> Exercise directions: Using the listing below, set down exactly the lines starting at the line that contains "This screenshot has width=464, height=283." and ending at the line that contains "At what coordinates should I click to accomplish: Toggle", both included, and no others.

> Input data:
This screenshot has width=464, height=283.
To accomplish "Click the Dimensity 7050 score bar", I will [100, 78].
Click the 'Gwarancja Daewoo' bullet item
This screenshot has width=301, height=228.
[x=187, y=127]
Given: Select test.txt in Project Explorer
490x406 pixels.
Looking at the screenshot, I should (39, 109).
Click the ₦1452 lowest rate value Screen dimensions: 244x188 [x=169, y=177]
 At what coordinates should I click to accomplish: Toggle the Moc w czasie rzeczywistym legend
---
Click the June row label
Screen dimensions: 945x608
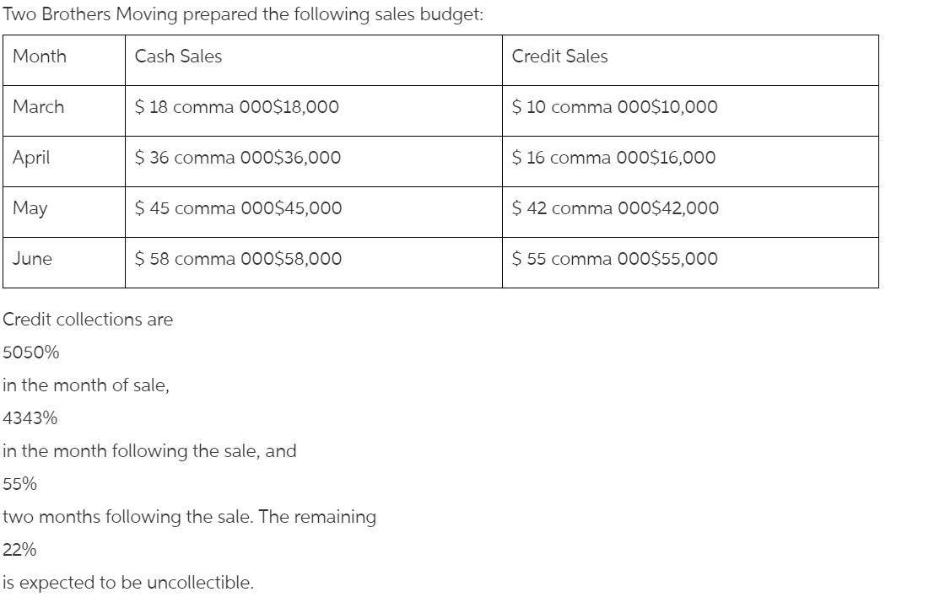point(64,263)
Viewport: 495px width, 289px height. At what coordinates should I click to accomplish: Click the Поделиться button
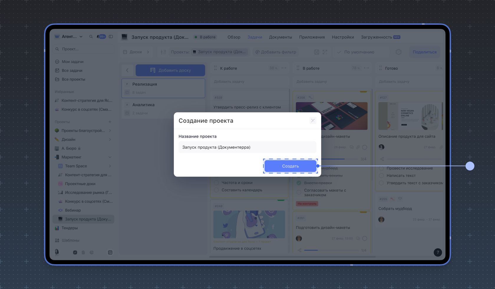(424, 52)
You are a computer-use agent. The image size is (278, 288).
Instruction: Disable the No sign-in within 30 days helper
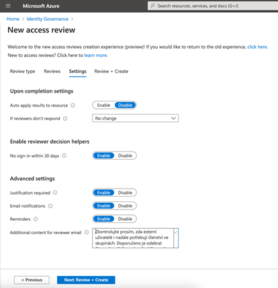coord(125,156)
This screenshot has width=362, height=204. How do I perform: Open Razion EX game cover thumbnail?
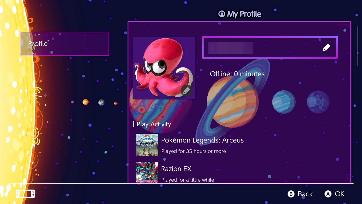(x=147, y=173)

> Output of the exercise:
This screenshot has width=464, height=283.
To accomplish "Click the Dimensity 7050 score bar", I will [100, 78].
Click the 'Gwarancja Daewoo' bullet item
This screenshot has width=301, height=228.
[x=187, y=127]
Given: Select test.txt in Project Explorer
490x406 pixels.
Looking at the screenshot, I should (39, 109).
Click the ₦1452 lowest rate value Screen dimensions: 244x188 [x=169, y=177]
 At what coordinates should I click to accomplish: Toggle the Moc w czasie rzeczywistym legend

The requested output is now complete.